Battles around Damascus have important implications for Syria's conflict, but Aleppo is likely to remain the central focus until either the rebels or government forces can sustain the upper hand.

By Arthur Bright, Staff writer

• A daily summary of global reports on security issues.

Yesterday was one of the deadliest days in Syria so far, with a human rights group reporting more than 300 people killed, including 14 in a high-profile rebel attack in the heavily fortified city of Damascus that has led some to wonder if fighting has shifted away from commercial hub Aleppo.

In a report released today, the London-based Syrian Observatory for Human Rights said that yesterday's 300-plus death toll included 55 people in the rural areas around Damascus and at least 40 more shot in the town of al-Dhiyabia near the capital, writes Reuters.  Reuters adds that other activists put the al-Dhiyabia toll, reportedly the result of a massacre committed by members of President Bashar al-Assad's regime, as high as 107. 

A new report from the United Nations High Commissioner for Refugees, also released today, says that the conflict has displaced nearly 300,000 Syrian refugees, and will displace up to 700,000 by the end of the year.

The Syrian Observatory's tally also included 14 people killed in the twin bombing attack on Syria's military headquarters – and the following gun battle – in Damascus yesterday morning, about which new details and video have since emerged. 

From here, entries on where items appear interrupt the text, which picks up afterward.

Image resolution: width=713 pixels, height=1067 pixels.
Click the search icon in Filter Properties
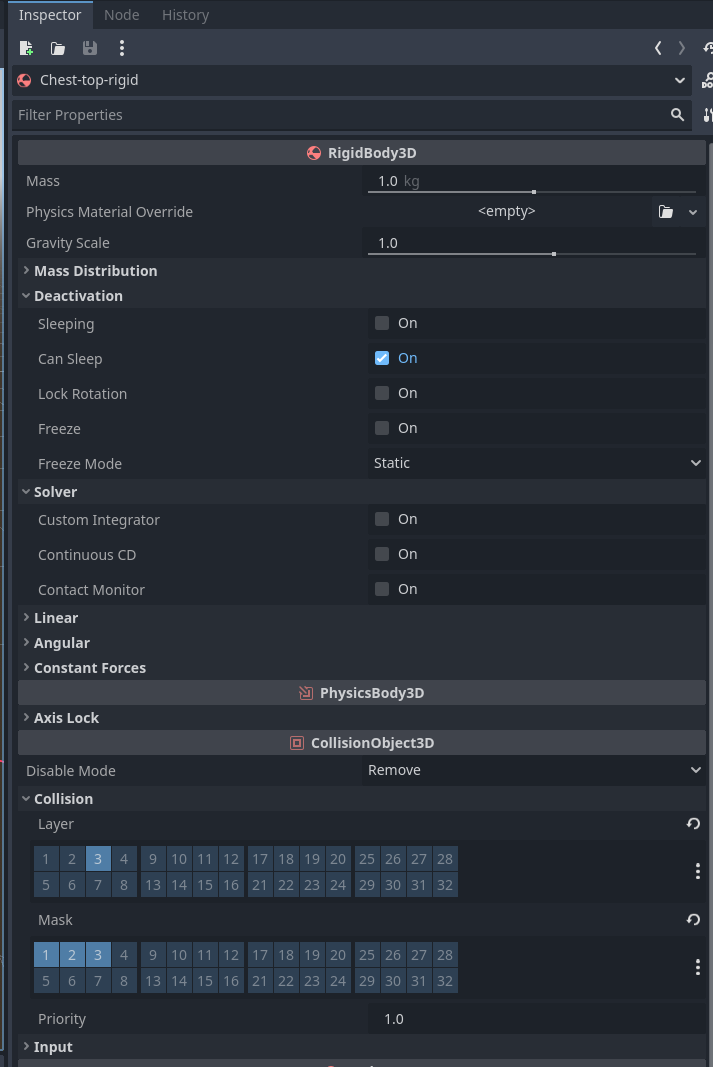677,115
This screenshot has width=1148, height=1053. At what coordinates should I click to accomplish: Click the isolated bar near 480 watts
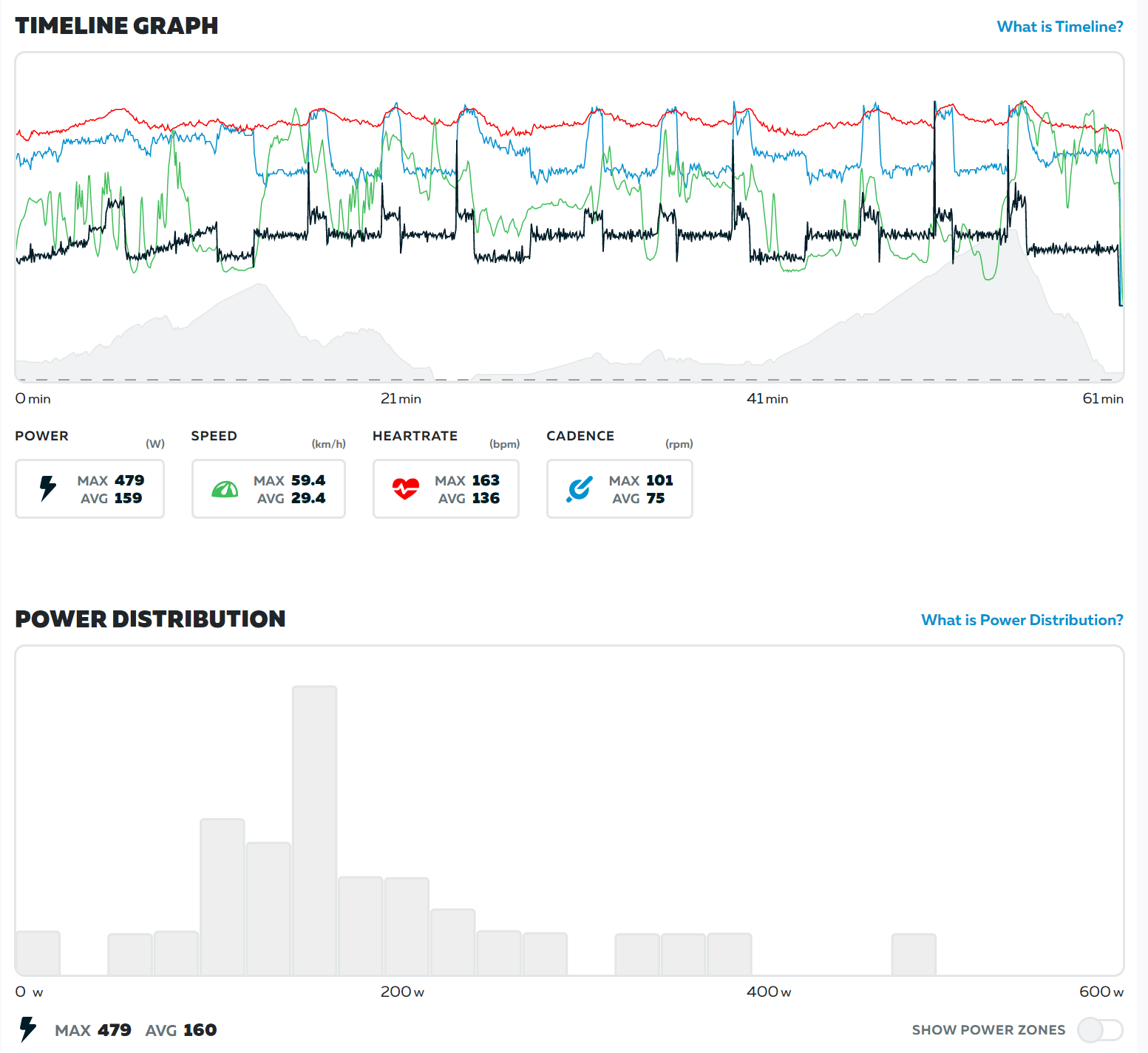(x=914, y=954)
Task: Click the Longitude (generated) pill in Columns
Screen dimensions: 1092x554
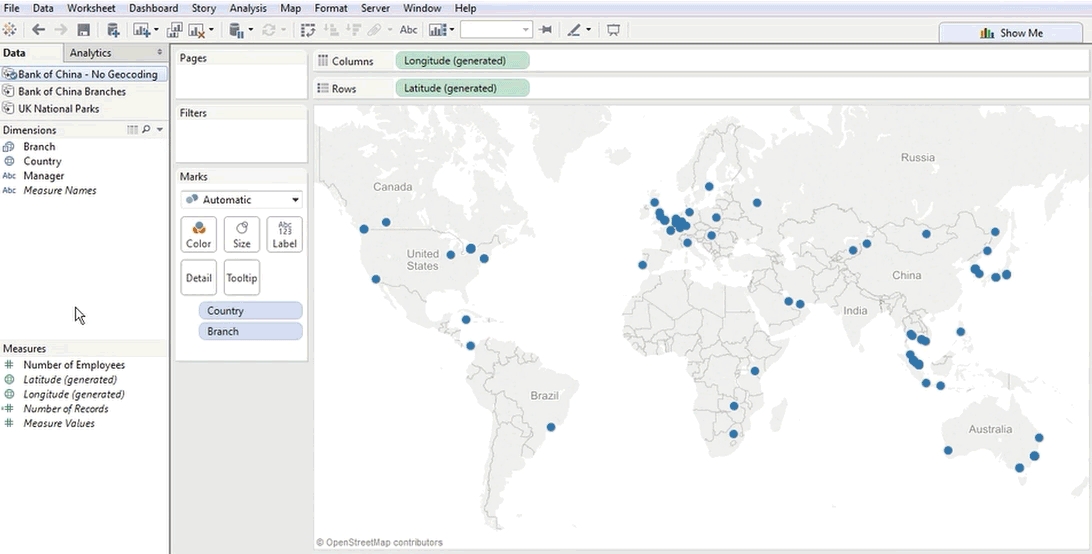Action: (462, 61)
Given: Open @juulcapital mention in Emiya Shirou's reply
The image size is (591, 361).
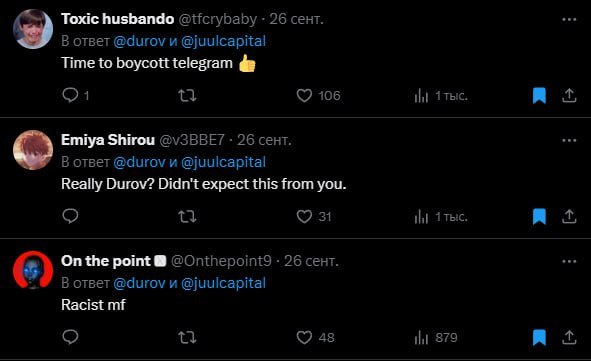Looking at the screenshot, I should point(224,162).
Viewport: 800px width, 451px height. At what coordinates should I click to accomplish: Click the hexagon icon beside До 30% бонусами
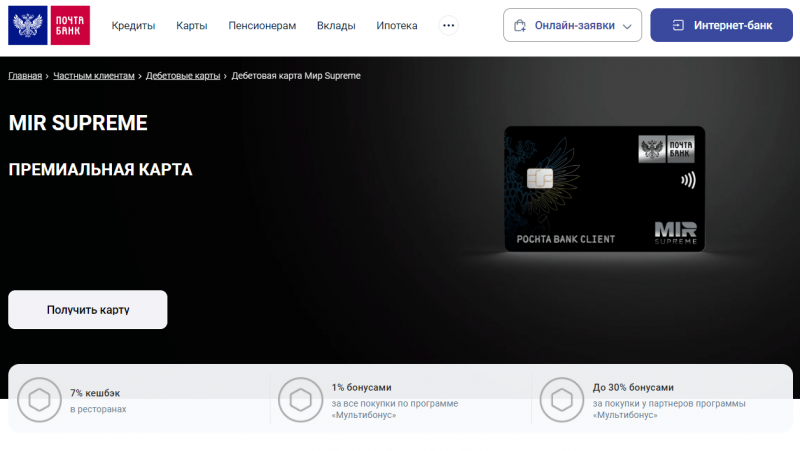pyautogui.click(x=561, y=400)
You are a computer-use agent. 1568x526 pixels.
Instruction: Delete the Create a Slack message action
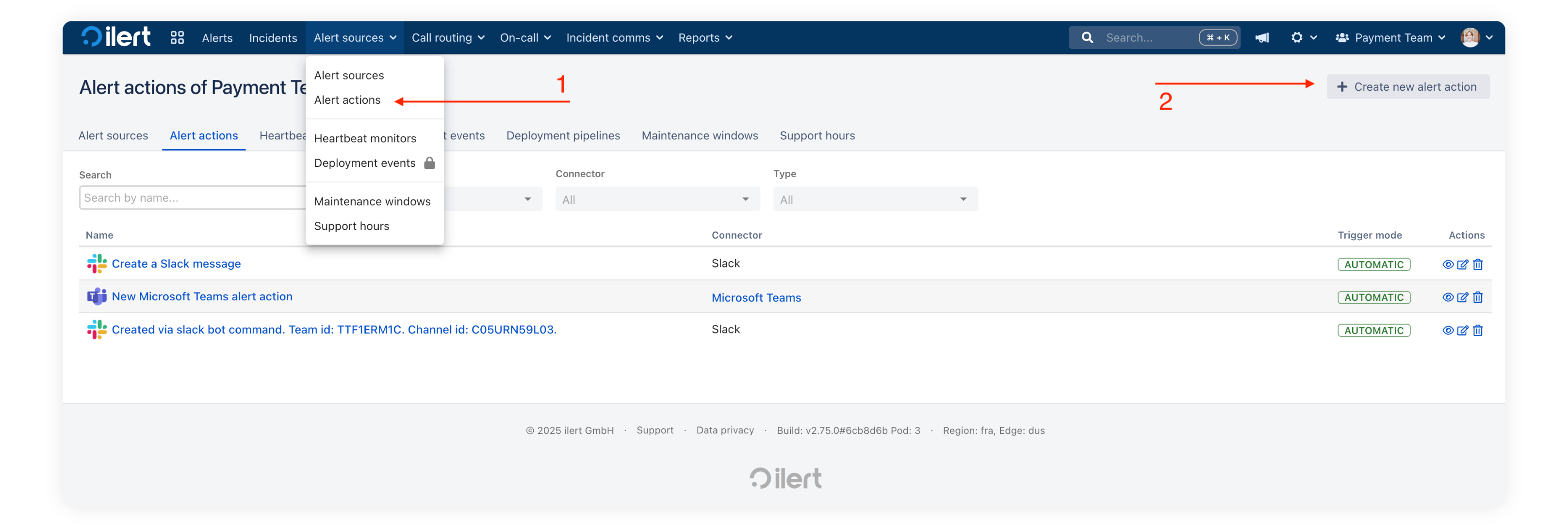[x=1477, y=264]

Syrian state television aired CCTV footage, republished by the Daily Telegraph, of what it says were the two explosions. The first explosion appears to have been a suicide car bomb by the side of the road outside the military base; the video shows a white van pulling up to the curb and then exploding, with no one in its immediate vicinity.  An indeterminate amount of time later in the same video, another explosion is visible behind a building in the compound beyond the roadside.  The cause of the second explosion is not clear.

But activist Samir al-Shami told Reuters that the explosions were the result of a suicide car bomb followed by a second car bomb on the perimeter of the military base.

In an article for Time, Rania Abouzeid cautions that the attacks in Damascus are not a sign that the battle will soon be shifting to the capital from the primary battleground of Aleppo.

The New York Times notes that the rebels around Aleppo have made inroads toward negating the Assad regime's major military advantage: its air power.  CJ Chivers writes that the rebels, using infantry armed mostly with rifles, have been able to lay siege to Abu ad Duhur Air Base south of Aleppo.  The troops have had enough success at shooting down aircraft – at least two MIG fighters have been brought down – that the Syrian Air Force has stopped fights to and from the base.